Survivalist and escapist fantasies, then, seem to lead to economic fantasies. These economic fantasies can have appalling consequences too, as demonstrated by late Roman history. The Roman empire in its pre-Constantine, post-Aurelius phase underwent many years of both civil and military unrest, especially on its far frontiers, and a series of weak leaders addressed the issues with more militarism. (Most believe the origin of the “Crisis of the Third Century” was the reign emperor Alexander Severus, followed by several decades of competing factions, insecure succession, military losses, frontier invasions, and ultimately a split in the empire.)
The problems began to compound themselves as a poorly-run empire began a cycle of overreach. First, militarism interrupted trade, which until that time had been booming. Roman merchants, through their eastern and southern allies, had been trading with places as far flung as the Indian subcontinent and central Africa. Constant war on the frontiers disrupted the trade routes, and urban markets, once full of spices, metals, salt, and other commodities, were laid bare.
Additionally, paying for militarism proved more than Rome could handle. The army’s ranks were increased by the Severan emperors, and base pay was doubled. While seeming like a good deal on paper, the emperors did not have the funds to make their promised payments and began a cycle of seignorage, or currency devaluation by “clipping” coins. Quite simply, they reduced the amount of silver in each individual coin.
Finally, a lack of focus on true security and peaceful foreign relations led many Roman cities to fortify, which had been unnecessary for many years under the “Pax Romana.” This further diverted productive resources to military uses. Construction and investment was put on hold while cities and towns enclosed themselves in fortified walls and spent on war materiel.

> [Using the information]:
1) Write out the passage on the late Roman empire word for word, between "Survivalist and escapist" and "in the empire.)", inclusive.
2) List every commodity that the passage on the late Roman empire names as having once filled urban markets.
The material after this passage has nothing to do with the work here.

> [Provided data]:
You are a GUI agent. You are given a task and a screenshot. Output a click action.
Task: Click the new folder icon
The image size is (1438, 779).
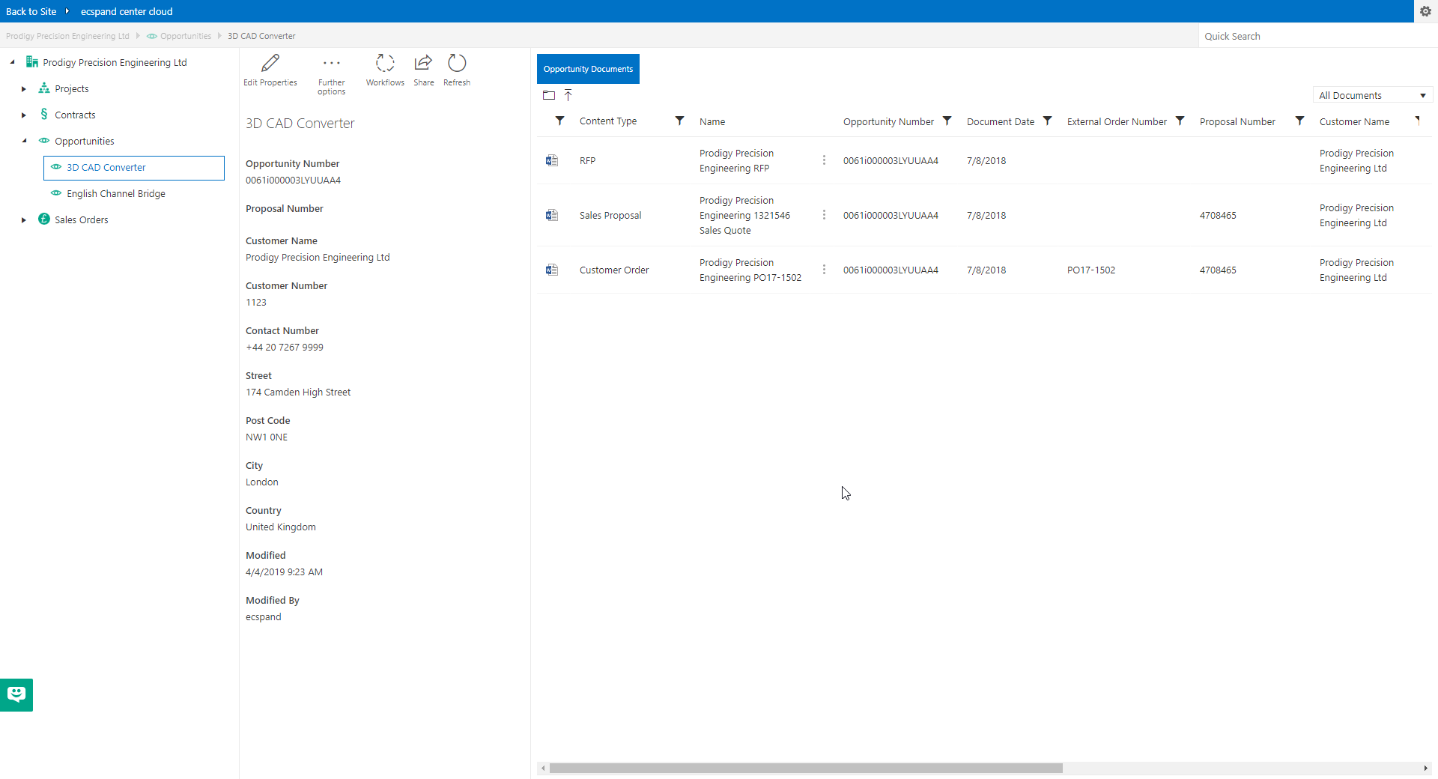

> [Solutions to each task]:
1)
Survivalist and escapist fantasies, then, seem to lead to economic fantasies. These economic fantasies can have appalling consequences too, as demonstrated by late Roman history. The Roman empire in its pre-Constantine, post-Aurelius phase underwent many years of both civil and military unrest, especially on its far frontiers, and a series of weak leaders addressed the issues with more militarism. (Most believe the origin of the “Crisis of the Third Century” was the reign emperor Alexander Severus, followed by several decades of competing factions, insecure succession, military losses, frontier invasions, and ultimately a split in the empire.)

2) spices, metals, salt